Many students who approach this teaching or any given religion, approach with this longing or this wondering about what is God, or what is divine, and many have this frustration:  "How come I cannot experience that?"  And sadly, there are students of traditions like this one who have practical tools, and students still fail to experience the realities that are beyond the flesh, to really see and perceive directly what God is, what a buddha is.  For this type of person, there is a simple piece of advice for them:  Observe yourself.  The ego cannot go where God is, and that is all.  If you are not having the experiences of perceiving something that is divine, your own inner Monad, your own inner Spirit, your own inner Buddha, to perceive Jesus as he truly exists, it may be because you are trying to take your ego, your desires, there.  Or you are expecting God to fulfill your desires.  And let me tell you:  God and the ego can never mix.  They are like oil and water.  You cannot mix them.  If you are failing to have experiences in meditation or with dream yoga practices, analyze yourself.  You may have desires that are interfering.  You may have expectations that are interfering.  You may not be working with your consciousness.  You might just be intellectualizing, and if that is the case, you need to develop an antidote.  Find an instructor who can help you.

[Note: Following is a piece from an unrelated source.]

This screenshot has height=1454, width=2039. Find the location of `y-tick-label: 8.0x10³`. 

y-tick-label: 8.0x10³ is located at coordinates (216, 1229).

The bottom line is, only the consciousness, which is free of conditioning, can experience the nature of the truth, and this is what these modes of perception express.  As long as your consciousness is identified with anything — it could be with bills, it could be with financial troubles, it could be with marital troubles, it could be with "Where am I going to live," it could be with your friends, your family — as long as your consciousness is conditioned by any form of identification, you are trapped there.  And you are trapped there by your own will.  The thing to know about all of the divine levels of existence is that all of the beings who live there respect your will.  They respect your will.  If you want to indulge in that desire, "OK.  We wish you would not, but you have the will, you have the right to do it."

Audience:   Is it your ego speaking or is it God speaking?

Instructor: Well, that is a question I will have to answer for myself when I meditate.    I will have to meditate on it and see. If I as a consciousness have done my job, then my inner Being is giving me the words to speak.

Audience: What are the best tools or techniques to change the conditioning that has taken place in our consciousness?

Instructor:  I have explained them, they are quite simple.  The first one is to observe yourself continually.  This is how you begin to gather knowledge about yourself.  There is a lecture that was recently given called "The Methodology of Gnostic Dharma" and that lecture is about that.

  1. First stage, you observe yourself.
  2. Second stage, you meditate.
  3. Third stage, you work on eliminating those conditions.

That science can be simplified in those steps.  It can be understood in that way, but it is extremely difficult to fully accomplish it.  The obstacle is our own mind.  We do not want to change.  All of us want to go to heaven exactly the way we are, which is impossible.  We have to change.  So when we are always questioning and doubting and having problems with knowing how to practice in this teaching, sometimes it is because we are not willing to really change, we want an easier way.  We need to be sincere with ourselves and change ourselves.  That is not complicated to understand but it is complicated to do.

If you want additional help with that, I recommend you study three books: The Revolution of the Dialectic, The Great Rebellion, and Revolutionary Psychology.  Let me point out something:  You notice how all three of those titles say "revolution" or "rebellion"?  These are not about rebelling against the world but against your own mind; that is why it is so hard.